Ratings agency DBRS has downgraded the €3 billion debt issued by International Securities Trading Corporation (ISTC) to a level that indicates the insolvent specialist lender has defaulted on its interest payments.
DBRS moved yesterday to lower its rating on ISTC's senior unsecured long-term debt to D from CCC and reduced the rating on its subordinated debt to D from C.
Securities rated C or CCC by DBRS are deemed to be in danger of default of interest and principal.
The D rating implies that the issuer has either not met a scheduled payment or has made it clear that it will be missing such a payment in the near future.
Backed by some of the wealthiest and most prominent Irish business figures, ISTC is the largest local casualty of the credit crunch on the international financial markets. Its creditors include ABN Amro, Bank of America, Credit Suisse, Merrill Lynch, Morgan Stanley and Royal Bank of Scotland.
While ISTC went into examinership on November 30th, DBRS says it may not assign a D rating under a bankruptcy announcement as allowances for grace periods may exist in the underlying legal documentation.
"As you know, we announced back in November that we weren't going to pay our interest payments and we were in default . . . What's coming out today isn't significant news," said ISTC founder Tiernan O'Mahoney. He declined last night to comment on efforts to rescue the company. "It would be irresponsible of me to comment on it and it would be unhelpful and prejudicial."

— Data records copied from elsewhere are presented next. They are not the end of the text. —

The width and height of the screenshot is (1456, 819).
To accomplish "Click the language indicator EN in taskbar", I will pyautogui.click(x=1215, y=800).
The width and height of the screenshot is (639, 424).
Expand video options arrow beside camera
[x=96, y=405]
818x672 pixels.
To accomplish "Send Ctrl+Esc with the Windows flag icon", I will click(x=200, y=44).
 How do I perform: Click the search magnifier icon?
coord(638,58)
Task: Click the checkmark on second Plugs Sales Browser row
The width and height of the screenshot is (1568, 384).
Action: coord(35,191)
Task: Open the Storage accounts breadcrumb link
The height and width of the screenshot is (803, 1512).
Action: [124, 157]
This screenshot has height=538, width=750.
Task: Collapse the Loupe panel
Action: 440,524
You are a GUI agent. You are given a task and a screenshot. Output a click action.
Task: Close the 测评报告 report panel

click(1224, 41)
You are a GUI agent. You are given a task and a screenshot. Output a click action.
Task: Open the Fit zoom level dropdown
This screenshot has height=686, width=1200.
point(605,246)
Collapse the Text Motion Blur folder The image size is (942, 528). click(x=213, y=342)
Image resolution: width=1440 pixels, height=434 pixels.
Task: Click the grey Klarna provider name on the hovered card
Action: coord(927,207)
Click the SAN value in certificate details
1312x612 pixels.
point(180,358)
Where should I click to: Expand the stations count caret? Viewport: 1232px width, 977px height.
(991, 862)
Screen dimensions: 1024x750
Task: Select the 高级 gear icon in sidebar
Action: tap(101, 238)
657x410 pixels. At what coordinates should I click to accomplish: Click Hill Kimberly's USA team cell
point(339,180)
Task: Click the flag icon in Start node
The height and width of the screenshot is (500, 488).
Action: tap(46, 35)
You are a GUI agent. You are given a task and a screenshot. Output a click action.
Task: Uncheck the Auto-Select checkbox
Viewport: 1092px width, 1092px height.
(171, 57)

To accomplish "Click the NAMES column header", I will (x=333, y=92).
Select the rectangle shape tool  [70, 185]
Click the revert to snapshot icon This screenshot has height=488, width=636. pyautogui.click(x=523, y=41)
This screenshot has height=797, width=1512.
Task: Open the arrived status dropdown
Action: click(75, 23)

A former Anglo Irish Bank executive, Mr O'Mahoney established ISTC in 2005 to lend capital to banks. Its backers include Fermanagh entrepreneur Seán Quinn, Anglo Irish Bank chairman Seán FitzPatrick, telecoms billionaire Denis O'Brien, developer Paddy Kelly and a large number of other investors.
ISTC's examiner, Dublin accountant John McStay, is assessing whether the firm's bank lenders have sold collateral held against loans provided to the company. It is believed he is trying to assess the full scale of ISTC's losses before approaching potential investors for more capital to fund its rescue.
If one of ISTC's bank creditors makes a loss on the sale of any collateral held against loans provided to the company, then the loss is transferred to the firm and becomes a debt on its books.
ISTC postponed publication of its results in November, suspended trading of its shares in an unofficial grey market and scrapped a €150 million fundraising after writing down its investments by at least €70 million. The development followed a downgrading of its assets.
It is believed a number of institutions have expressed an interest in making an investment in ISTC in the belief its business model may be fundamentally sound, in spite of the credit crunch. These include investment bank Goldman Sachs and hedge funds Silverpoint and Avenue Capital.